Folks, don't get me wrong, this has nothing to do with what form of worship we use. This is not about contemporary versus traditional worship. This is about whether our heart is in it or whether we just engage our mind. This is about whether we really pray the words that are printed in the bulletin and mean it; this is whether we really mean it from the bottom of our hearts when we say: ”thank you, Lord!” That kind of heart-felt worship can happen in any kind of worship service--contemporary, traditional, historic, alternative, or blended. And it doesn’t mean that we have to lift our hands, and that we have to get into a frenzy, or that we have to jump and dance in the pews--that has nothing to do with it!! That’s not everybody’s cup of tea.

I remember the way we used to sing the old traditional hymns in Miller chapel at Princeton Seminary. . .you could hear us all over campus!! (I really hope that hasn’t changed!) It was heart-felt! Not contemporary, not overly emotional, but heart-felt, people were not just singing, they were praising God!

“One of them, when he realized that he was healed, came back, praising God in a loud voice. He threw himself at Jesus’ feet, and thanked him--and he was a Samaritan.”

For some reason, we mainliners have lost something over the years, and it is so much like God to use an outsider like a Samaritan to teach us an important lesson. While mainline denominations have declined, the Pentecostals and Charismatics--those who don't even count themselves to the historic church--have reminded us that worship must be heartfelt, it can’t just happen up here (in the head). Again, don’t take this interpretation too far--I am not suggesting we become a Hallelujah-shouting, pew-dancing Methecostal congregation. Some Pentecostals could certainly learn from us that we are called to worship God with all of our mind too! It’s not all emotions either.

However, we certainly need to learn how to loosen up a bit and show some emotions in our thanksgiving!

It’s not like we are not capable of showing some emotions in public, is it? All you need to do to see excited, emotional parishioners is to follow them to a football stadium. For some strange reason we have gotten it stuck in our heads that worship in church must be “unemotional.”

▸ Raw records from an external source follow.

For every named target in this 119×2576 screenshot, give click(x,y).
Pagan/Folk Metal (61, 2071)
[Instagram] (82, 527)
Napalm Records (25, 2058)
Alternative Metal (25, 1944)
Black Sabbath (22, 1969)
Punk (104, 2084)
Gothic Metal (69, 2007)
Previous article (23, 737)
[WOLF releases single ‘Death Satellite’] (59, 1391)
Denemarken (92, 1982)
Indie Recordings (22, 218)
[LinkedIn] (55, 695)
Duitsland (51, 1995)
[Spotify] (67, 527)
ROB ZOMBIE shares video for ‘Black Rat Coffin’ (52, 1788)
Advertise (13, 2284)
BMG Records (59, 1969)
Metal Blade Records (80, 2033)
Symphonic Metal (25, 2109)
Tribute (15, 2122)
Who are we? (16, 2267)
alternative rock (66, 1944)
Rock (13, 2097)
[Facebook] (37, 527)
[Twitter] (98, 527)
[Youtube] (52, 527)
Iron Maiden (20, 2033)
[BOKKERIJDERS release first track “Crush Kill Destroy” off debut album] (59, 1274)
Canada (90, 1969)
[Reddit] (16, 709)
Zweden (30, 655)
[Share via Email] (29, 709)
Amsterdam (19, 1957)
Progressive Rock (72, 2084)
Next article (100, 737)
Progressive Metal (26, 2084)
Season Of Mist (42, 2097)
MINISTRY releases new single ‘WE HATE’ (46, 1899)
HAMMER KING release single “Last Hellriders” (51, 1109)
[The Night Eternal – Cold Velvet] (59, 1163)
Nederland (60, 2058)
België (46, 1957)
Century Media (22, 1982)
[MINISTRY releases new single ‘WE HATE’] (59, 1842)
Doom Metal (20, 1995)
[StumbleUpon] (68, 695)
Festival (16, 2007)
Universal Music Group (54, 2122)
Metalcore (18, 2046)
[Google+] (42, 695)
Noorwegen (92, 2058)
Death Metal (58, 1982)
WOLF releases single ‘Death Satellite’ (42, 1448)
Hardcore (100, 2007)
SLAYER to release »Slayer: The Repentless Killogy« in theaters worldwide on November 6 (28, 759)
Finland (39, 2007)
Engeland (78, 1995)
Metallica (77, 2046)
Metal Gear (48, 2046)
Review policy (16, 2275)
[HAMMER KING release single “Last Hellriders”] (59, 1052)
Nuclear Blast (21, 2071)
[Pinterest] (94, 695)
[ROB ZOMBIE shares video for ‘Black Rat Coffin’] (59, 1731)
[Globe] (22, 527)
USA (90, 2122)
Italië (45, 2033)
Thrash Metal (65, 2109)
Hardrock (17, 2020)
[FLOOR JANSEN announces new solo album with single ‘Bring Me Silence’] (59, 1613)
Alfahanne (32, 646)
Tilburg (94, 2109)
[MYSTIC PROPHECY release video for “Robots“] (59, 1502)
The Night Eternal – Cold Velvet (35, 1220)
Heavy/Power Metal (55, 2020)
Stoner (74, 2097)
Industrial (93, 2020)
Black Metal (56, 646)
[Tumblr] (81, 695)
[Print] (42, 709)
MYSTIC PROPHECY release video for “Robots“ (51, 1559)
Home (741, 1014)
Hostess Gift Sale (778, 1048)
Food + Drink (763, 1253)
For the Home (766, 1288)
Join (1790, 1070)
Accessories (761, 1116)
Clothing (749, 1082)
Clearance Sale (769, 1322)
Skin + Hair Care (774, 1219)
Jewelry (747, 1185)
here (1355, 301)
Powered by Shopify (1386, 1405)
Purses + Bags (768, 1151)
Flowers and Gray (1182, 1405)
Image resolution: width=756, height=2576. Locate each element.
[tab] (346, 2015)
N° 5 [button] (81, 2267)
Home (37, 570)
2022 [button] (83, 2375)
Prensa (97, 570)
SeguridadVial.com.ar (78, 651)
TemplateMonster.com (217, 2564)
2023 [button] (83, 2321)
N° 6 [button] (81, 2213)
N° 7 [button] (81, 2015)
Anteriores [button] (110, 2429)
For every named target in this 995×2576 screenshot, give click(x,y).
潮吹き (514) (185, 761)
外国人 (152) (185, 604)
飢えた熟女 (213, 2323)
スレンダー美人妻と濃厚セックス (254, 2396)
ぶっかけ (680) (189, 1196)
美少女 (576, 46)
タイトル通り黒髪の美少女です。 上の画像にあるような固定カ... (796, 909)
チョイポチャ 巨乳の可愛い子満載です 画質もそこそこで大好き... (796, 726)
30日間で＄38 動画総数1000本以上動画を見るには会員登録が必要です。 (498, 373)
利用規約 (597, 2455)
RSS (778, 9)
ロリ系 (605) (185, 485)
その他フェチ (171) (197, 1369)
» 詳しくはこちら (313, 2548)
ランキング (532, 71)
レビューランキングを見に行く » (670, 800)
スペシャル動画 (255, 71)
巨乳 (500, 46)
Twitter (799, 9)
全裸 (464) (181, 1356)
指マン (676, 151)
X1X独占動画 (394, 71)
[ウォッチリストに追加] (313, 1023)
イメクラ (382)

There is a promise in the kind of worship that comes from the heart and mind. Psalm 22:3 says: “You are holy, you inhabit the praises of your people.” In fact the NRSV puts it this way: “You are enthroned on the praises of Israel.” The picture here is that we are enthrowning God by our act of true worship. The pharisees ordered Jesus to stop people from loadly praising him during the triumphal entry, but Jesus said to them: “I tell you if these were silent, the stones would shout out.” (Luke 19:40) We can’t even begin to understand why, but it seems that there is real significance in the act of worship that comes from the heart and mind!

Has God not given us everything in life and even in death? Has God not lifted us up from spiritual death, and healed us? Where then is our heart-felt praise, our songs of thanksgiving?

Let us respond to this message by showing God our heart-felt thanks by singing “Give thanks” again, and let us sing it from the bottom of our hearts. Let God hear your thanksgiving this morning!